An important consequence of IMP1–RNA binding is the re-modelling of the local RNA structure. The well-described RNA re-modelling by the KH3KH4 di-domains (14,18), together with fluorescence correlation spectroscopy data linking IMP1–mRNA dissociation to a change in RNA mobility (7), indicate that IMP1 function may be associated with re-modelling or ‘packaging’ of the mRNA targets. However, if and how KH1 and KH2 also contribute to the re-modelling of the diverse set of RNA targets was unclear. Our data show that the RNA-binding affinity and the inter-domain coupling of KH1 and KH2 are very different from that of KH3 and KH4, although the arrangement of the di-domain unit is similar in KH3KH4, both KH3 and KH4 bind RNA with Kd ∼1 μM. In contrast, in KH1KH2 the affinity of KH2 (Kd∼100 μM) is ∼2 orders of magnitude lower than that of KH1 (0.5 μM) and this could influence the RNA-binding mode and its capacity to re-model the RNA. However, we show that, despite the low-binding affinity of KH2, KH1KH2 binds RNA with an overall Kd in the nanomolar range. Our simulations explain that in the second step of KH1KH2 binding, a very fast ‘closing’ of the RNA loop compensates for the short lifetime of the KH2–RNA interaction. Arguably, one of the determinants of this is the fast association of the KH2 domain with RNA, which is 10 times faster than any of the other three KH domains. Other contributions to overall affinity may derive, for example, from positively charged residues on the protein surface (Supplementary Figure S2), which could direct the RNA chain towards the second RNA-binding groove on KH1 after the initial encounter with KH2. Regardless, these data describe the plasticity of a two-domain system that can accommodate very different affinities and specificities of the two individual domains. In IMP1, this understanding provides a mechanistic framework to interpret the role of KH1KH2 in the interaction with cancer related targets. More broadly, this concept applies to other proteins that contain similar di-domain RNA recognition units, KH or RRM-based, and it explains that RNA re-modelling may be a broader phenomenon than initially thought.

DATA AVAILABILITY

The IMP1 KH1KH2 coordinates and structure factors have been deposited in the Protein Data Bank under accession number 6QEY. NMR resonance assignments have been deposited in the Biological Magnetic Resonance Data Bank under accession number 27777. The plasmid for the expression of IMP1KH1KH2 is available from the authors upon request. The computer code for the kinetic simulations of IMP1 KH1KH2–RNA interactions is available from the authors upon request.

Supplementary Material

Supplementary Data

ACKNOWLEDGEMENTS

We thank Drs Chris Gallagher, Virginia Castilla Llorente and Evangelos Christodoulou for assistance with cloning, Dr Virginia Castilla Llorente for advice on the analysis of IMP1 target sequences and Ms Sofia Verma for the preparation of a protein sample. We gratefully acknowledge Diamond Light Source (Grant No MX13775) and beamline IO2 for access. NMR spectra were recorded at the MRC Biomedical NMR and UCL NMR facilities and we thank Alain Oregioni and Angelo Figuereido for assistance. We thank Laura Masino for assistance in the recording of CD thermal denaturation data.

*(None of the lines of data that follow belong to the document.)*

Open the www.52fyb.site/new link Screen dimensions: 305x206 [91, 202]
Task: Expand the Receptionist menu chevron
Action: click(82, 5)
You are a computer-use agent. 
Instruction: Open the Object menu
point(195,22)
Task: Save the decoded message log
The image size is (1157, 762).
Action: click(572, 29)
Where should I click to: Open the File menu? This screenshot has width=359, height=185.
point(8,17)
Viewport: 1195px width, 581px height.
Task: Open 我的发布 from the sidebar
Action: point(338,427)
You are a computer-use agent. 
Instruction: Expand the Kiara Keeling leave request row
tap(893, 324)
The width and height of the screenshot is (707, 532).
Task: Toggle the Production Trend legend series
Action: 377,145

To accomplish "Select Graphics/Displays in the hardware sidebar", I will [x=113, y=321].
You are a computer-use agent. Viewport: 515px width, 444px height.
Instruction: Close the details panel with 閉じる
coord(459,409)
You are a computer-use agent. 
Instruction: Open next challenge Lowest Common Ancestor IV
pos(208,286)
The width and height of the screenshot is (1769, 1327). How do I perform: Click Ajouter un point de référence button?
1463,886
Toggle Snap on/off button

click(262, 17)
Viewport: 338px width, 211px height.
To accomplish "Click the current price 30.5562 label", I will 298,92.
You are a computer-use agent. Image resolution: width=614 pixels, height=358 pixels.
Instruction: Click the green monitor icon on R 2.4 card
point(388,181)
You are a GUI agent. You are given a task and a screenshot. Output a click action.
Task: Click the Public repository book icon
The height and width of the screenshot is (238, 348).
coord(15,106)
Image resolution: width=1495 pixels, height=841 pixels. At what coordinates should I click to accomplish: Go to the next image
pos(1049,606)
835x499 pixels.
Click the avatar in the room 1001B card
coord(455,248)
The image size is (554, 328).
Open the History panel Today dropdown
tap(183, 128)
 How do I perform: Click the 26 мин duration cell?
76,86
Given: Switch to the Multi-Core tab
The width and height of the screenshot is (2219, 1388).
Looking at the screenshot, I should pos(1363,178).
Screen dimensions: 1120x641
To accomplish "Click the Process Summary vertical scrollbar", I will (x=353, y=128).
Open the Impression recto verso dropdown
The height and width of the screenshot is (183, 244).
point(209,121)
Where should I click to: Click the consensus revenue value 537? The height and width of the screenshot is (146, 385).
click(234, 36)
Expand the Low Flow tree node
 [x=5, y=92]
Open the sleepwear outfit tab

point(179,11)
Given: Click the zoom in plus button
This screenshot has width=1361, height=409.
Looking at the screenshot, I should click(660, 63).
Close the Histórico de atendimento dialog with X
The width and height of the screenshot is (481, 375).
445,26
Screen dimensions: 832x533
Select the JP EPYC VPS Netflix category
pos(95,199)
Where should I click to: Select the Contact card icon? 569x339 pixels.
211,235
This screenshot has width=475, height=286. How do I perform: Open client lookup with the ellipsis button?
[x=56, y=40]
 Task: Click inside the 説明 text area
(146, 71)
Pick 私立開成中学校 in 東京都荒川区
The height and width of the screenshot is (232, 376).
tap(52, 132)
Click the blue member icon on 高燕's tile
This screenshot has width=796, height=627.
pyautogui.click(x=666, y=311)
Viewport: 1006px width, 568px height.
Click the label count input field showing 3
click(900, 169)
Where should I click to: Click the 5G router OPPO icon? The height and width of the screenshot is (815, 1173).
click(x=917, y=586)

Authors contributions: Cloning of the KH1KH2 construct and preparation of the protein samples was performed by R.D. NMR experiments, including relaxation and RDC measurements, were recorded and analysed by R.D. and G.K. ITC experiments were recorded and analysed by R.D. BLI experiments were recorded by R.D. and F.H. and analysed by S.M., F.H. and R.D. Kinetic modelling was performed by S.M. Crystallization was performed by R.O. and R.D. X-ray data collection, data processing, model building and refinement were performed by N.B and A.P. The project was designed by A.R. and the manuscript was written by A.R., R.D., I.T., S.M. and N.B. with help from all of the other authors.

SUPPLEMENTARY DATA

Supplementary Data are available at NAR Online.

FUNDING

This work was supported by the UK Medical Research Council (grant numbers U117574558, MC_PC_13051 to A.R.). It was also supported by University College London (A.R.) and by the Francis Crick Institute (I.A.T), which receives its core funding from Cancer Research UK (FC001178) the UK Medical Research Council (FC001178) and the Wellcome trust (FC001178). The work was supported by the Francis Crick Institute also through provision of access to the MRC Biomedical NMR Centre (Francis Crick Institute core funding by Cancer Research UK (FC001029), the UK Medical Research Council (FC001029), and the Wellcome Trust (FC001029). Funding for open access charge: RCUK to UCL.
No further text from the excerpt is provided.